I grabbed Delph’s hand and jerked him to cover behind one of the fallen bookcases. For a sliver, I ignored the images cascading around us, although it wasn’t easy. A banshee screamed away in my ear. That creature too had been in Quentin’s Quag book.

One of the cobble’s swords sliced the bookcase we were hiding behind in half; the blade stopped an inch from turning me into two Wugs. Delph started hurling books at it, but the cobble crushed the bookcase under its two middle legs as I flung myself away from it and slid across the room, crashing into another bookcase and causing a multitude of tomes to rain down on my head. Creatures great and small, long-dead Wugs, and creations I had no way to even recognize poured out of these fat volumes. The room could not hope to contain this maelstrom of mayhem.

I slipped my gloved hand in my pocket, drew out the Elemental, willed it to full form, drew my arm back, aimed and fired it directly at the middle of the cobble. It connected and disappeared in a huge wall of smoke. When the smoke cleared, the middle body of the cobble was no longer. I breathed a sigh of relief and relaxed slightly. However, the other two bodies, freed from their mate, were still standing. Well, actually, they were running directly at me.
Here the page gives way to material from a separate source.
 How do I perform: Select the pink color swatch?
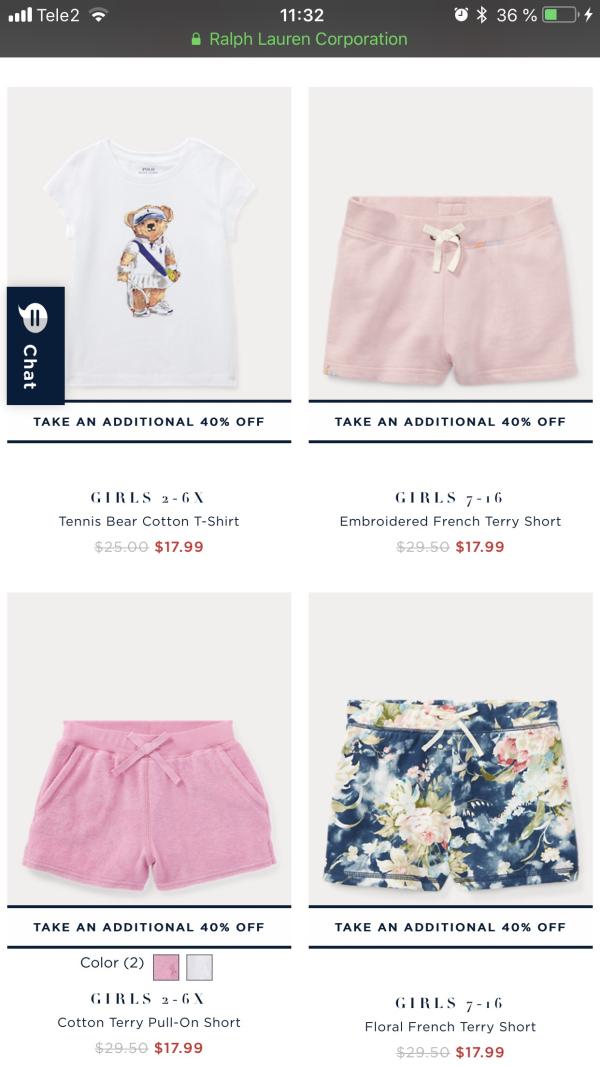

I looked wildly around for the Elemental. Then I saw it. The spear had taken a long arc around the room and was now heading back to me. Then a sword thrown by one of the cobbles collided with it, knocking it violently off course. It slammed with great velocity against a wall of bookcases. They tumbled down and, to my horror, the Elemental became trapped under them. As one of the cobbles surged straight at me, his sword held high for the killing stroke, I saw a blur of motion to my right.

“No, Delph!” I screamed.

Delph either didn’t hear me or didn’t want to hear me. He slammed into one of the cobble’s thighs. The creature was so massive that as big and strong as Delph was, he was like a bird crashing against a solid wall. Delph slumped to the floor, the senses shaken clean from him. Before I could move, the cobble had lifted him off the ground and flung him through the air as if he were a bit of parchment. I watched in horror as Delph sailed the entire length of the room and crashed into another wall of bookcases.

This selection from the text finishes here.